Two weeks tomorrow I will be headed off for another adventure. At the ripe old age of 38 I will be camping for the first time. Shock horror!!
For most TV presenters that would pose a challenge in itself. Do they make solar-powered hairdryers? But you see despite my so-called “glamazonian-image” I do actually enjoy being outdoors especially when wildlife is involved.
My trip is not primate related, neither does it take me back to Africa, but as an adrenaline junkie it is certainly high risk, it is hugely challenging physically and involves the North American wilderness.

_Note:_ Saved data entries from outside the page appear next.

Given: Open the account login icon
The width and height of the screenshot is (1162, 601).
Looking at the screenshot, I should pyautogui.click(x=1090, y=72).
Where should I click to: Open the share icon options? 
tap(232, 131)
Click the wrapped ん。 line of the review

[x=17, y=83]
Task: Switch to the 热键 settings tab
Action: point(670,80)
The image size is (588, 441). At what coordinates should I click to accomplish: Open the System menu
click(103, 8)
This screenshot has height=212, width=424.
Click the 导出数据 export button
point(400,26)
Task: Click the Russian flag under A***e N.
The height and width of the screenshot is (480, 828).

I’m headed to grizzly bear country!!
Although I am super excited I must confess I am a tad nervous. For as long as I can remember I have been obsessed by bears (sharks and big cats any predators basically). I love watching reconstructions of ‘bear encounters’ on low-budget programmes; cheesy d-rated movies about crazed bears picking off a group of hapless hikers as well as educated and well put together programmes following biologists studying bears. If there had been a Masters degree specifically on bears, the primates would not have had a look-in.
When the Werner Herzog film — Grizzly Man — about Timothy Treadwell came out in 2005 I went to watch it twice at the cinema and then bought the DVD.
Herzog documented the antics of Treadwell and his time with the grizzlies at close range in a remote part of Alaska. It used Treadwell’s own pieces to camera with bears; his footage and then Herzog also carried out interviews with Treadwell’s loved-ones about his passion for bears.
Treadwell spent 13 summers in Alaska. Personally I think he was “bonkers” to believe that he could habituate predators like the grizzly. Out of all the bears they have the most fearsome characteristics. In 2003 he and his girlfriend were killed and eaten by a rouge male bear. It was just hours before they were due to be picked up by plane and taken home. The incident was recorded on camera.
I have no intention of getting close to bears and I will be staying at least 200m away. There will be no pieces to camera with a bear that weighs almost the same as a silverback gorilla (225kg) in the background. Selfies will be out of the question. And car camping may be the safest option if I want to be able to use both my arms and legs when I return.
I am not off to Alasaka however, but back to Wyoming. My first introduction to this beautiful landscape was last September. I visited Jackson Hole for a Great Apes Summit hosted by the UN’s Great Apes Survival Project which tied in with the annual wildlife film festival. This time however I will be headed to a remote part of the Washaki Wilderness and also to Montana. Franc’s Peak which is in Wyoming is around 4,000m. It is meant to be breath-taking and rich in all types of biodiversity.
Bear populations have increased over the years and sightings says my mate who is coming with me and lives in Montana, “knocks the ball out of the park”. We are hoping to see them during their moth-eating season. It is a precious window when they wander around flipping over rocks and licking up the moths (to stock up on fat and protein) ahead of hibernation. I take some comfort in that fact that I will probably look like a toothpick compared to my friend, B, if the bears were weighing up their menu options. But let’s not dwell on that image.
To the South West of this area is Yellowstone and to the South East are the Tetons. Primitive camping is to be expected, ie: no official site. We will probably end up sleeping in the pick-up truck and there is also no mobile phone signal.
Providing I survive the first week we are then headed up to Glacier National Park for proper camping, more hiking, kayaking down “mellow rivers” (drowning is also pretty low down on my list of things to have happen) and overnighting for one or two days in log cabins.
When your best option for survival in a worst case scenario is to drop to the floor and play dead, for the next two weeks I will be swotting up on the ‘bear necessities’ to avoid that situation like the plague!!